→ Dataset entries

****

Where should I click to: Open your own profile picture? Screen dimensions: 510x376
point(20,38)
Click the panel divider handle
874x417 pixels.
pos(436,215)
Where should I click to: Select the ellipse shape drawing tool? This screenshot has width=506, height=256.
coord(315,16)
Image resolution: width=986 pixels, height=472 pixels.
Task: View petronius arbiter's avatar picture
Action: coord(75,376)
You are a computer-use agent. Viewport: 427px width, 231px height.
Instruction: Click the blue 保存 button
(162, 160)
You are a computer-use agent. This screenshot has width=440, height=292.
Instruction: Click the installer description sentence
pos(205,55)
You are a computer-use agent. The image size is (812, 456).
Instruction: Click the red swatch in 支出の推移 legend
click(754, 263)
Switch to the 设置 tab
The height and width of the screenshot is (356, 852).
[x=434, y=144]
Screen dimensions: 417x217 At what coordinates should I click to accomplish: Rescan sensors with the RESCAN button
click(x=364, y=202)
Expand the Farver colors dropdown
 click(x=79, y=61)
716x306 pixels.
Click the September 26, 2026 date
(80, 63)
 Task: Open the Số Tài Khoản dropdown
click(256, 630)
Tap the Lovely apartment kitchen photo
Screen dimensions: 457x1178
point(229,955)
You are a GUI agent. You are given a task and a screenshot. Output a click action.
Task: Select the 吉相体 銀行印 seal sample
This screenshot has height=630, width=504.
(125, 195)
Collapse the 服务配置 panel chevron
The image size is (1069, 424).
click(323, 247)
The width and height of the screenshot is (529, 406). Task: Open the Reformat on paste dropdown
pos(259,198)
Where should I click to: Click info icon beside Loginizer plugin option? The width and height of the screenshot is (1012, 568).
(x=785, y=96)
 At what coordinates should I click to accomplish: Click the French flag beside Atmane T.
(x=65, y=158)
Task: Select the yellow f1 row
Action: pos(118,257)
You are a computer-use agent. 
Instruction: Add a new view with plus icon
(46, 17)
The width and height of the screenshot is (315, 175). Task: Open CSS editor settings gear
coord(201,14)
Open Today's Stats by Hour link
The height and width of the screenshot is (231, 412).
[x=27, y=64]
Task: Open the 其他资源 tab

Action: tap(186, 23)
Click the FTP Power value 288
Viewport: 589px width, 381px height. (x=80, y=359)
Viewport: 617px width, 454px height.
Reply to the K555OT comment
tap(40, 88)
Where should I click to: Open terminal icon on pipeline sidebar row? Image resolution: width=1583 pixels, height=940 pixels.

****

→ Task requirements
Only one number is needed: please count the lines of the entries above in which the string "agent" occurs.

→ Answer to the problem
5